So I’ve picked up this project support a client when I’ve never used OpenNebula before yet I’m trying to troubleshoot a VM not starting (“pending”) status, originally it was reporting there was not enough capacity though it was there.
Running onehost sync -force seems to have corrected the values it was reading but now I’m noticing datastore 0 (system) is not set to the cluster the rest of the datastores are set to and sched is reporting this as being an issue and I’m not 100% how to resolve it or if it should even care that the system datastore is not in the cluster.
Any help is greatly appreciated here.
Fri Jan 6 03:37:01 2017 [VM][D]: Pending/rescheduling VM and capacity requirements:
VM CPU Memory System DS Image DS
Fri Jan 6 03:37:01 2017 [VM][I]: Dispatching VM 9 to host 2 and datastore 100
Fri Jan 6 03:37:01 2017 [VM][E]: Error deploying virtual machine 9 to HID: 2. Reason: [VirtualMachineDeploy] datastore [0] and host [2] are not in the same cluster.
Fri Jan 6 03:37:01 2017 [VM][I]: Dispatching VM 9 to host 0 and datastore 100
Fri Jan 6 03:37:01 2017 [VM][E]: Error deploying virtual machine 9 to HID: 0. Reason: [VirtualMachineDeploy] datastore [0] and host [0] are not in the same cluster.
[oneadmin@superadmin one]$ onedatastore list
ID NAME SIZE AVAIL CLUSTER IMAGES TYPE DS TM
0 system 142.5G 41% - 0 sys - shared
1 default 142.5G 41% LNProd 13 img fs shared
2 files 142.5G 41% LNProd 0 fil fs ssh
100 LNsystem 142.5G 41% LNProd 0 sys - shared
[oneadmin@superadmin one]$ onecluster list
ID NAME HOSTS VNETS DATASTORES
100 LNProd 2 1 3
[oneadmin@superadmin one]$ onecluster show 100
CLUSTER 100 INFORMATION
ID : 100
NAME : LNProd
the problem seems to be that your cluster with ID 100 does not have access to the datastore with the ID 0:
Assuming this is the reason the following command should solve your problem (it adds the datastore 0 to cluster 100:
Is there any way to modify the existing VM template (live) to specify that it should use the alternative system DS?
As I’m trying to support this as is, and the other hosts seem to be deployed on the system DS of 100, as well as additional VMs but I noticed the template for new VMs is setting different options.
Though I suppose adding the 0 system ds should resolve it as well, would that any impact on systems which are already located on the 0 system DS?
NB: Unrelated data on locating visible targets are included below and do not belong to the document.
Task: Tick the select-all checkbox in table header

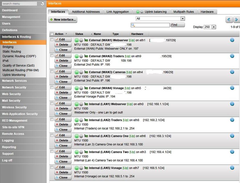Action: 52,34
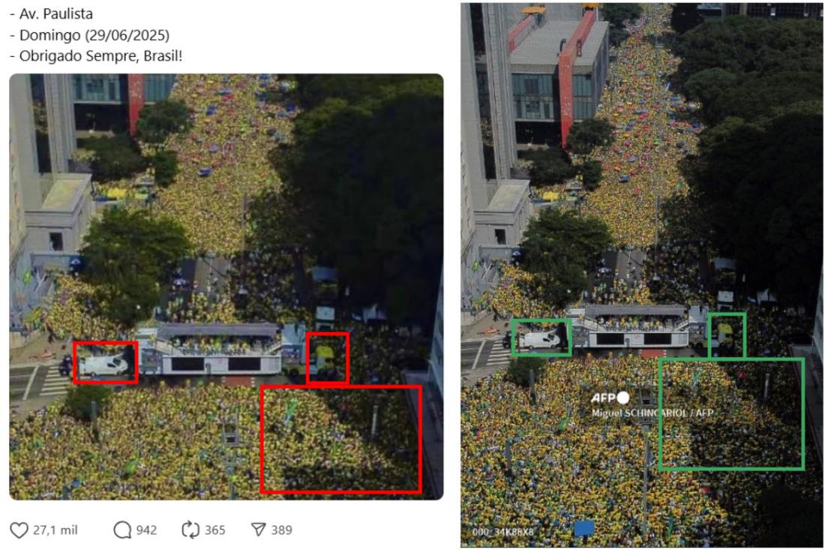Open the 942 comments count
Viewport: 825px width, 550px height.
pyautogui.click(x=146, y=530)
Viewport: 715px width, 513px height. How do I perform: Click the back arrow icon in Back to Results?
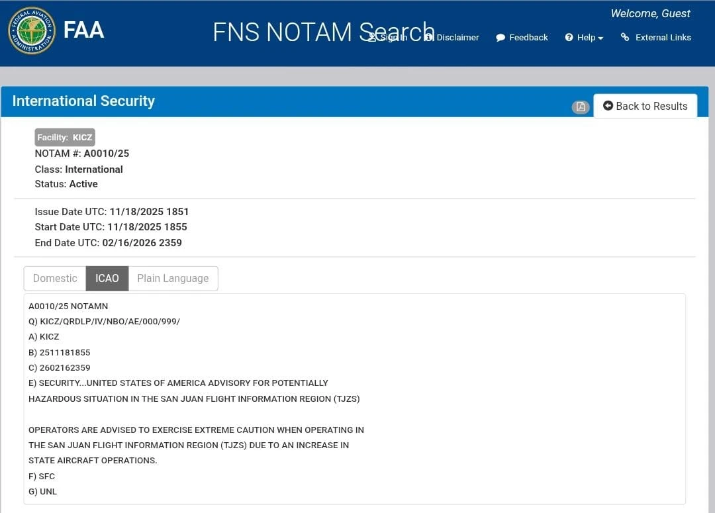coord(608,106)
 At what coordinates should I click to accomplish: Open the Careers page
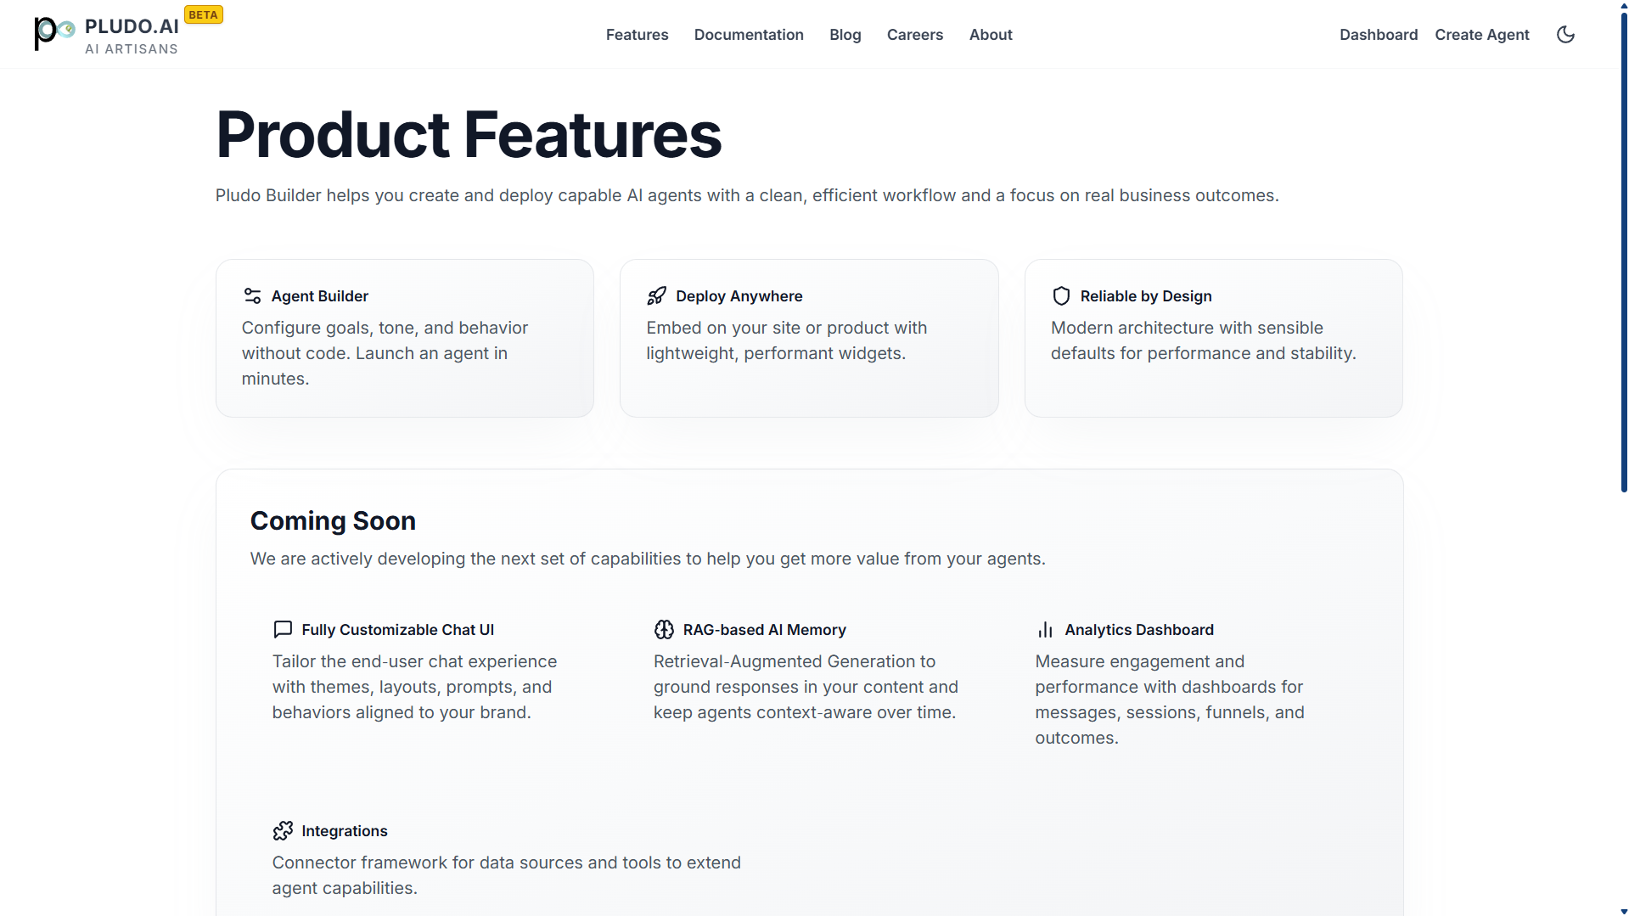(914, 35)
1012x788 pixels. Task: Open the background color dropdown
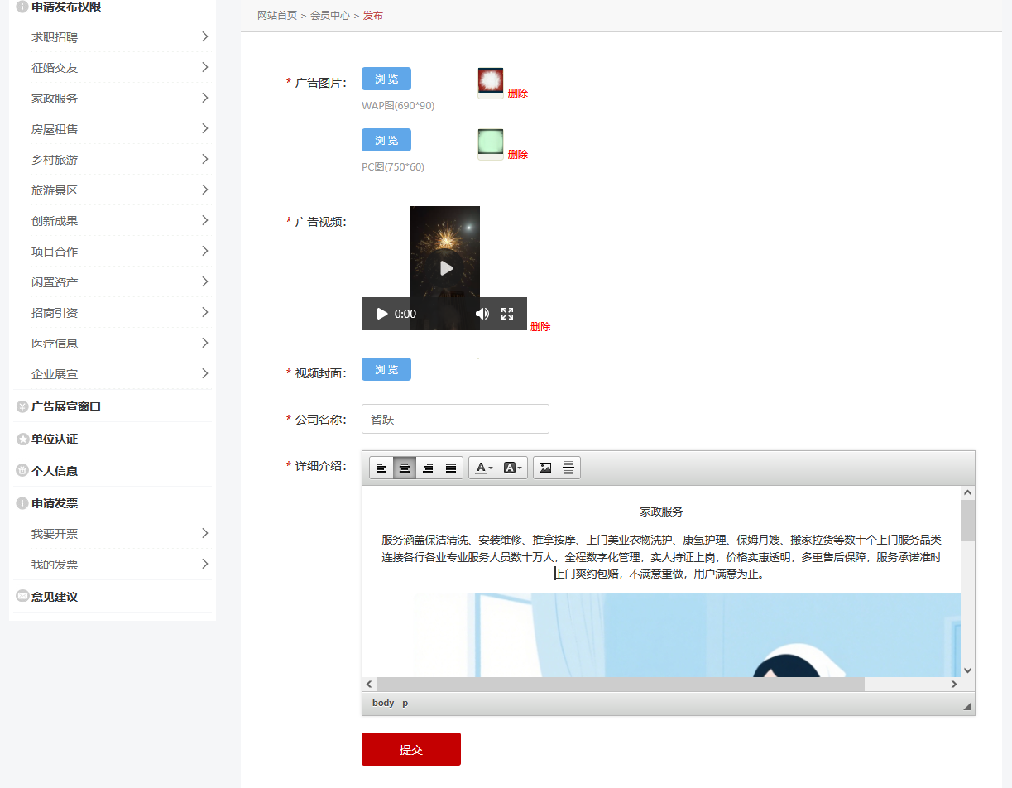pyautogui.click(x=513, y=468)
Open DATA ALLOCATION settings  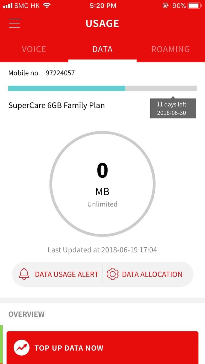(152, 274)
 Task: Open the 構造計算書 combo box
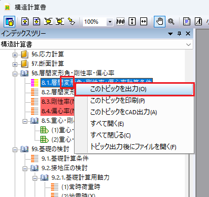click(x=97, y=44)
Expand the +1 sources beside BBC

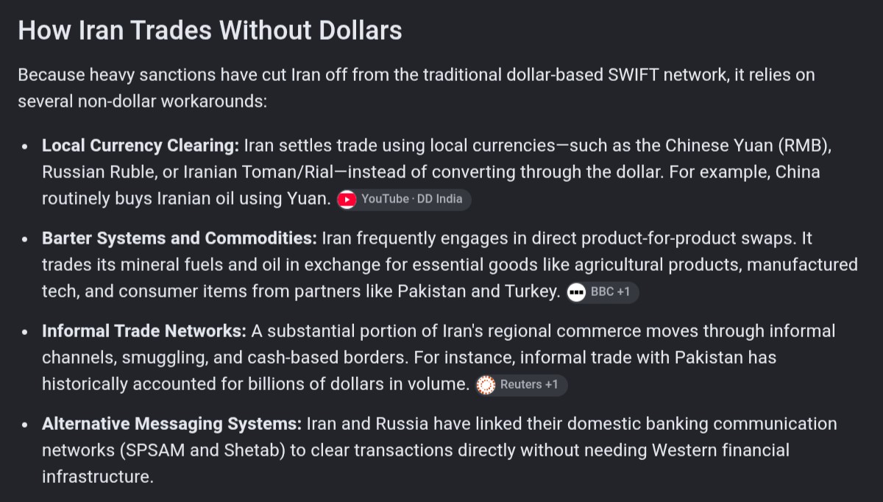tap(623, 292)
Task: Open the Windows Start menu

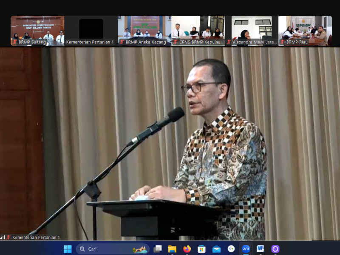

Where newly created VM specifies CLUSTER_ID = 100, and uses system data store 100 I don’t know if it’s relevant at all, but if possible I’d like to somehow adjust the “adminhost” VM to do exactly what this new VM I deployed is doing (which is that it deployed to the SYSTEM DS already attached to the cluster)
unfortunately I can’t answer your question for sure.
The datastore with ID 0 is a datastore of type SYSTEM in my case (in your case too?). So maybe at least one of your VMs has a volatile disk attached to it.
If you add datastore 0 to your cluster I assume that it will not have any negative impact other than that other VMs in cluster 100 could also use datastore 0. To prevent this you could disable datastore 0 (but still add it to cluster 100) as it is writen here: http://docs.opennebula.org/5.2/operation/host_cluster_management/datastore_guide.html#disable-a-system-datastore
Another idea that comes to my mind is the migration way: You could do an (offline) datastore migration to move the files into another datastore - unfortunately this operation is not supported by every TM driver.
I actually had tried disabling it previously it appears the version of opennebula doesn’t support it as it just throws the man page when I try it.
I tried adding 0 to the cluster,
[oneadmin@superadmin datastores]$ onecluster adddatastore 100 0
[ClusterAddDatastore] Cannot add object to cluster. Datastore 0 cannot be added to any cluster.
Though any new VM seems to work fine,
I did try to overwrite the disk on the new vm with the one from here (cp /var/lib/datastore/0/9/disk.0 & disk.1 /var/lib/datastore/100/47/) but when it booted I guess it overwrote the disk so I didn’t get the actual vm 9 disk.
Is there any other method to take over the new VM with the old data? I know you mentioned offline datastore migration, again I’m not familiar with OpenNebula at all, I would like to avoid taking down the entire thing if possible as the other VMs are in use.
VM 9 itself is stuck in a pending state, due to the error so it won’t allow me to perform any of the migrate actions on it.
I am new to OpenNebula too - for this reason I don’t know older versions than 5.2 and also don’t have a fundamental knowledge of the innards of OpenNebula.
But I would try the following (don’t know if this works - I have never done that before on OpenNebula but on other systems this procedure works):
Create a new VM with exactly the same disk sizes as the one you try to copy (ensure that you are using the same format either raw or qcow2 on both sides).
Start that VM once.
poweroff the VM again.
Now copy over the disks manually.
Start the newly “patched” VM again.
It should now contain the same data as the old VM. Please be aware that the newly created VM has other MAC and IP addresses. This could bring some systems into trouble.
That’s actually what I was trying previously however it seems to be cloning an image from /var/lib/one/datastores/1/ which appears to be a hash when it restarts the VM without the checkpoint being there.
So now I’m attempting to temporarily replace this image so that it clones the old disk for the old VM to the new one.
So,
I replaced the image I found it cloning during the “PROLOG” state let it clone that from the VM I was trying to bring up and it seemed to work fine as far as the IP/mac being different I was able to attach a secondary NIC request the IP of the old VM and detach the original network card from the new VM and it looks like I’ve got it back up and running now.